Chief Justice Roberts’s dissent echoed his tough questioning during oral argument.  He states that Campbell offered to pay Gomez the maximum amount that he could recover under the TCPA, but it turns out that Gomez wants more: “he wants a federal court to say he is right.”  The Chief Justice continued by stating that “[t]he problem for Gomez is that federal courts exist to resolve real disputes, not to rule on a plaintiff’s entitlement to relief already there for the taking.”  He concludes that if there is no actual case of controversy, the lawsuit is moot and the power of the federal court to declare the law has come to an end.

Chief Justice Roberts specifically took issue with the majority’s placing responsibility of whether a case is moot in the hands of the plaintiff. He states that a plaintiff is not the judge as to whether or not federal litigation is necessary.  He observed that, although Gomez was offered full relief as the District Court found, Gomez nevertheless wants to continue litigating.  But the issue, he states, is “not what the plaintiff wants, but what the federal courts may do.”  He continues, stating, “It is up to the courts to decide whether each party continues to have the requisite personal stake in the lawsuit, and if not, to dismiss the case as moot.”  He argues that the Court “takes that important responsibility away from the federal courts and hands it to the plaintiff.”

The majority opinion specifically notes that it does not decide “whether the result would be different if a defendant deposits the full amount of the plaintiff’s individual claim in an account payable to the plaintiff, and the court then enters judgment for the plaintiff in that amount,” as this question is reserved for another time. Chief Justice Roberts considers this good news, as the majority’s analysis may have come out differently if Campbell had deposited the funds that it offered to Gomez with the District Court.

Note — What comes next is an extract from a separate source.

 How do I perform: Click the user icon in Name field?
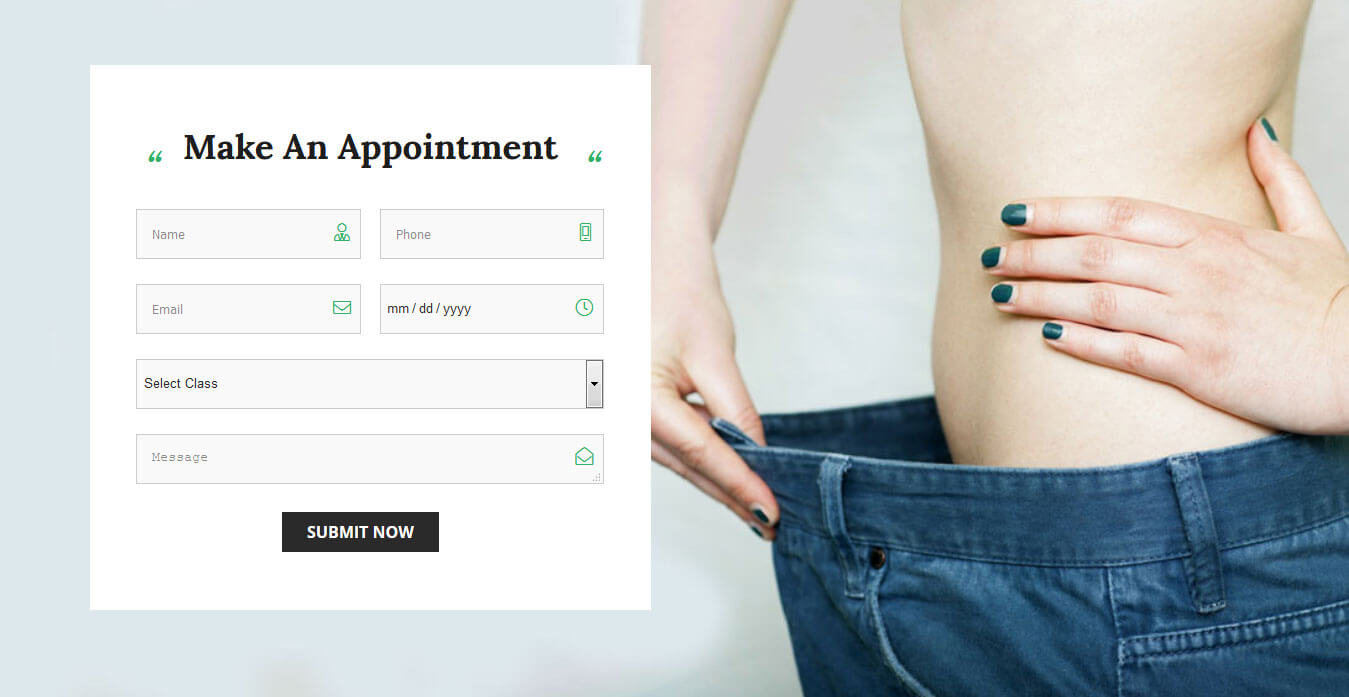click(x=342, y=233)

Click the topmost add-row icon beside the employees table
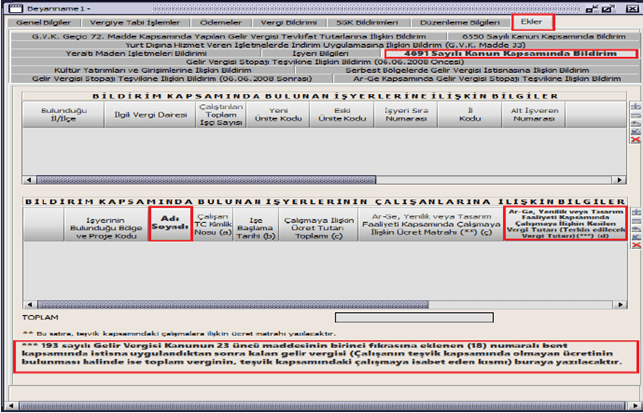[x=636, y=212]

As reported previously, TCPA defense attorneys anxiously awaited the Court’s decision in this matter in hopes that it would provide an additional defense to TCPA claims.  It remains to be seen whether TCPA defendants will take the Court’s cue and deposit funds in accounts as part of settlement offers and whether such action will actually result in a different result.  Until then, defenses to TCPA claims remain very limited.